══ Reading passage

Infer presence and mode of polyploidy

Below are the inputs, commands, and outputs to do several analyses with GRAMPA. The inputs are based on simulated data. For more detailed info on the simulations check our paper.

Note

The examples below call GRAMPA as grampa assuming it has been installed from bioconda. If you installed from source, see usage details in the README.

Allopolyploidy

Inputs

1000 gene trees were simulated with gain and loss using JPrIME based on the following allopolyploid-like MUL-tree:

In this scenario, lineages B and C hybridized to form an allopolyploid lineage that diversified into the x,y,z clade.

════
══ Given material

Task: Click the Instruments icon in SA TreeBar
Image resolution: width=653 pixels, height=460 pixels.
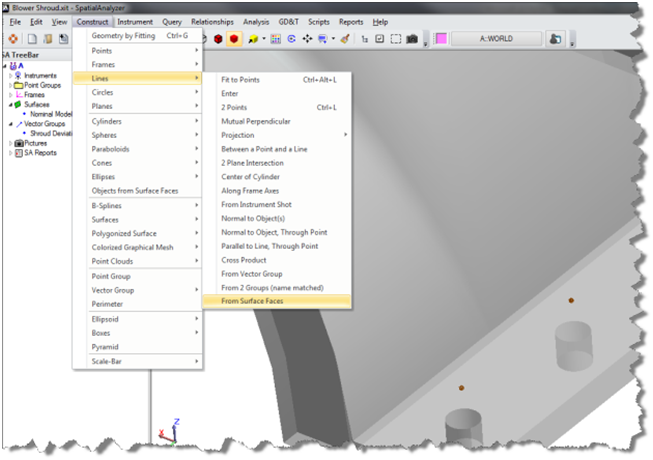Action: 19,75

════

Can you resume the GRAMPA polyploidy walkthrough, picking up right after its last sentence?

Result of the exercise
We then remove one polyploid clade from the MUL-tree to get a singly-labeled tree as input for GRAMPA. This is the same topology as above, except that the x,y,z clade sister to C is removed. This is the type of tree that typical phylogenetic reconstruction programs would produce even in the presence of allopolyploidy:

So, the input files for this search are:

  1. Singly-labeled species tree: spec_tree_3a.tre
  2. 1000 gene trees simulated from an allopolyploid MUL-tree: gene_trees_3a.txt

GRAMPA command

Since in reality we wouldn't know whether there is an allo-, auto-, or no polyploidy in this tree, we want GRAMPA to search all nodes as possible polyploid lineages. That means we don't specify -h1 or -h2.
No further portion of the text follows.